The Atrous Self Attention, Local Self Attention, and Sparse Self Attention mentioned above are all considered types of Sparse Attention. Visually, the attention matrices become very sparse. So how do we implement them? If we simply mask the zero parts in the attention matrix, it is mathematically (functionally) sound, but it won't speed up the calculation or save video memory.
OpenAI has open-sourced its own implementation, located at: https://github.com/openai/sparse_attention
This is based on TensorFlow and uses their own sparse matrix library, blocksparse. However, it seems to be encapsulated strangely; I don't know how to migrate it to Keras, and it uses many Python 3 features, so it cannot be used directly in Python 2. Friends using Python 3 and pure TensorFlow can give it a try.
Another issue is that OpenAI's original paper mainly uses Sparse Attention to generate ultra-long sequences, so in both the paper and the code, they masked all upper triangular parts of the attention matrix (to avoid using future information).
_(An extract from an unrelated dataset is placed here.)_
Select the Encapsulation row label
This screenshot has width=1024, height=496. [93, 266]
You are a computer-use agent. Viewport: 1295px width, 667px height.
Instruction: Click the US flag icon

However, not all scenarios using Sparse Attention are generative, and for an introduction to basic concepts, this is unnecessary. This is one of the reasons why I did not introduce it following the original paper's logic.
For Keras, I have implemented these three types of Sparse Attention based on my own logic and standardized them with the Attention code I wrote previously. It is still placed in the same location:
https://github.com/bojone/attention/blob/master/attention_keras.py
Based on experiments, I found that in my implementation, these three types of Sparse Attention do indeed save some memory compared to full Attention. Unfortunately, except for Atrous Self Attention, the implementations of the other two cannot speed up the process—instead, they slow down slightly. This is because the implementation does not fully exploit sparsity. OpenAI's blocksparse, however, is highly optimized and written directly in CUDA code, which is incomparable. But regardless of speed, these three types of Sparse Attention should be functionally correct.
There's not much left to summarize; the article introduced and implemented three types of Sparse Attention. Besides saving video memory, Sparse Attention should be better suited for certain tasks, as associations in most tasks are primarily local and follow a "local to global" form. Especially the "locally dense and remotely sparse" nature reflected in the last Sparse Self Attention should meet the characteristics of most tasks. Readers who have relevant tasks might want to give it a try.